Continua o texto sobre o filme e o Parque Mayer a partir do ponto em que termina.

Excerto a ler:
┌──

O filme assenta ainda numa necessidade de encontro com a cultura popular, mas também com uma certa melancolia do passado de espaços perdidos, alterados ou praticamente abandonados da cidade de Lisboa, como precisamente o Parque Mayer, que os diferentes poderes públicos têm oscilado em decidir o que fazer devido à especulação imobiliária e à óbvia valorização daquele espaço no coração da cidade de Lisboa. É evidentemente que o filme é uma homenagem a esse espaço público — que tarda em ser revitalizado apesar da recente reforma do Capitólio — , onde se conseguia (e consegue ainda) respirar liberdade, onde muitas das piadas que os actores diziam só o público as entendia. Mas é igualmente e por extensão uma elegia ao cinema português: foram esses mesmos actores e autores saídos e formados na revista que deram origem, — o corpo e a voz — àquilo que se chamou o cinema de comédia à portuguesa dos anos 30 e 40, que nasceu com ‘A Canção de Lisboa’, de Cottinelli Telmo, precisamente em 1933 e depois com outros tantos filmes como ‘O Pátio das Cantigas’, ‘O Leão da Estrela’, ‘O Costa do Castelo’, que apesar de tudo são glórias do cinema português, ainda hoje são muito apreciados pelos espectadores e que sobreviveram aos 48 anos do regime.

└──

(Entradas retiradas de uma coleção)

┌──

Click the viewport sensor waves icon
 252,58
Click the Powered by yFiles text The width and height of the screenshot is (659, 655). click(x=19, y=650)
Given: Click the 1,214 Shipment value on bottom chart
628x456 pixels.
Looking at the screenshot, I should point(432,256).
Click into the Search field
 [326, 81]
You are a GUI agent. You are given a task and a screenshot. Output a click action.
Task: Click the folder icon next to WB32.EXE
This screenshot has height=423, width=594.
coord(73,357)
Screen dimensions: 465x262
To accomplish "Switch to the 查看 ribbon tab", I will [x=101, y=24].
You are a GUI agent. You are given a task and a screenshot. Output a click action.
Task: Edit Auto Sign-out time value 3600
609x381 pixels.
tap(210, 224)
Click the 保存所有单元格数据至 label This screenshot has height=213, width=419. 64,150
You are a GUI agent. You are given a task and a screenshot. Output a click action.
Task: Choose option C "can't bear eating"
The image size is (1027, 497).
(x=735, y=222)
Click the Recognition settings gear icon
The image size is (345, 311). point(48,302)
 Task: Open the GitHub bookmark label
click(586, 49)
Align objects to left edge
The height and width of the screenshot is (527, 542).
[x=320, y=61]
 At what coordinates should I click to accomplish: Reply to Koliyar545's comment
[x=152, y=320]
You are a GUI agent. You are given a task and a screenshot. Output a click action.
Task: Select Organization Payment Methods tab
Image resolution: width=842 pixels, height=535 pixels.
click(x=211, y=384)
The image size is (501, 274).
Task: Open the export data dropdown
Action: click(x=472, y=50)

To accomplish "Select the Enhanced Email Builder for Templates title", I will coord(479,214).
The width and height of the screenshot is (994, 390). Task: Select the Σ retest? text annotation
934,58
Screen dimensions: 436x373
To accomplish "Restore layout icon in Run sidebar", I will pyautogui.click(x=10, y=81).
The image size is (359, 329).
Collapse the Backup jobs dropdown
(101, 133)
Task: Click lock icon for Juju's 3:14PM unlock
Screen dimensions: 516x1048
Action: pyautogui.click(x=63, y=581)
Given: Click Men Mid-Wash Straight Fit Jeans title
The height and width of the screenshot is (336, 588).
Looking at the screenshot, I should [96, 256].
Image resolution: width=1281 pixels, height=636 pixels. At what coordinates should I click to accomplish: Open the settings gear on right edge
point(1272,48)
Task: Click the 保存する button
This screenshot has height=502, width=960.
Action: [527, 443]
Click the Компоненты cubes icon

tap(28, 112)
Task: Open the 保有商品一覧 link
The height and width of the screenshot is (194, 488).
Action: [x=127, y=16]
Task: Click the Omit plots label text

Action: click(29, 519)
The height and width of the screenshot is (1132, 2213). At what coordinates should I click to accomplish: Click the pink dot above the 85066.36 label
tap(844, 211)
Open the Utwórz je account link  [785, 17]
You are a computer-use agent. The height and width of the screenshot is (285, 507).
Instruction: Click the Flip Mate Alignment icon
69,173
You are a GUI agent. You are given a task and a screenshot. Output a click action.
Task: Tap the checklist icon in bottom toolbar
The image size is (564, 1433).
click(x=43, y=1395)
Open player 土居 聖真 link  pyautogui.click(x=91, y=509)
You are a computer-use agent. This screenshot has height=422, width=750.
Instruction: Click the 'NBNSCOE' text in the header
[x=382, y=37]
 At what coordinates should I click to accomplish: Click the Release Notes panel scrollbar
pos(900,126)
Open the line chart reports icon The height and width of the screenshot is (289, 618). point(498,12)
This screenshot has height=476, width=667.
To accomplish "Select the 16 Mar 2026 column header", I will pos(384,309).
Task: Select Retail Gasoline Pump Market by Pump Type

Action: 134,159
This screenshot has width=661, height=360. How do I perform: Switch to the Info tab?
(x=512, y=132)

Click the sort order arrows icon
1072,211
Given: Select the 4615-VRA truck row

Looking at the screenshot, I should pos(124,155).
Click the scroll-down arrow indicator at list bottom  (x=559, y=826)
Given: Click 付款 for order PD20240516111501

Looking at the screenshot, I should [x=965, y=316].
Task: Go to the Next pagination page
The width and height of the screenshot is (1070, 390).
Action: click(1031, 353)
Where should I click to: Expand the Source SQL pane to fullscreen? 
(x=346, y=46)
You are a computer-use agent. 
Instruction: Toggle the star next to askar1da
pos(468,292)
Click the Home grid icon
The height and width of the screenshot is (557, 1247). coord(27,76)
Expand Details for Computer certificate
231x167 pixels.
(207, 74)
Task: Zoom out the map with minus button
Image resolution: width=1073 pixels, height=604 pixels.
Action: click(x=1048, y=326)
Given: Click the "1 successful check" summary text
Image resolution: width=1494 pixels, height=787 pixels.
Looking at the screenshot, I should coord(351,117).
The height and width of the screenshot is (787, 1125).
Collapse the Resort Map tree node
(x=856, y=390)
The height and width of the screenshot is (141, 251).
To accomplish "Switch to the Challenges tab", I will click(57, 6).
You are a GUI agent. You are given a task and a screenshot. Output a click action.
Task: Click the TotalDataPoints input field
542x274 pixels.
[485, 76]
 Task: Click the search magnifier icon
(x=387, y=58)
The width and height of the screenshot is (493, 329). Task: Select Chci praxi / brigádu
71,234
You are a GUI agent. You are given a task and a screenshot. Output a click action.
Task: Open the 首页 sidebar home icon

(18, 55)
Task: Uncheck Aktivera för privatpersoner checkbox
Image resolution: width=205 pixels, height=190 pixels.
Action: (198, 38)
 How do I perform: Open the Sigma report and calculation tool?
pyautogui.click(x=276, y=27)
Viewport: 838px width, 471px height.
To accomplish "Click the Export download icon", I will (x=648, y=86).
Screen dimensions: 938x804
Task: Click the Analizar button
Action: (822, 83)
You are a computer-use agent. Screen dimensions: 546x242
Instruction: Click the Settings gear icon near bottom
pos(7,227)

└──

Resultado da tarefa:
Para além de se saudar em ‘Parque Mayer’ essa recuperação de referências à comédia portuguesa no geral — no cinema e no teatro — destaque-se ainda o excelente registo de actores como Francisco Froes, como um dos protagonistas e, as menos felizes interpretações de Diogo Morgado, num registo quase sempre demasiado exagerado mesmo para o papel do ‘canastrão’; e talvez se note um pouco a falta de experiência da jovem Daniela Melchior em Deolinda. Quanto aos actores secundários o brilho vai para as interpretações de Miguel Guilherme, no papel do José, empresário do teatro, Almeno Gonçalves, no ‘expressivo’ Alçada da Censura, Tiago Rodrigues, o actor-Director do Teatro Nacional D. Maria II, que nas suas escassas aparições tem uma presença enorme que dá credibilidade ao sinistro personagem; e por último que bom ver Alexandra Lencastre, interpretar a belíssima e sedutora madame do bordel. ‘Parque Mayer’ é sem ser uma obra-prima um filme muito interessante que merece ser visto por todos os espectadores de todas as idades. Trata-se pois de uma genuína e sincera viagem pela cultura portuguesa — também contemporânea já que Deolinda remete igualmente para uma das bandas de música popular e para a excelente banda-sonora de José M. Afonso — e pelas memórias da nossa história recente. E é também um misto de diversão e drama sobretudo para dar conhecimento às novas gerações daquilo que foi o Parque Mayer e os anos da ditadura. Para que a memória não se apague!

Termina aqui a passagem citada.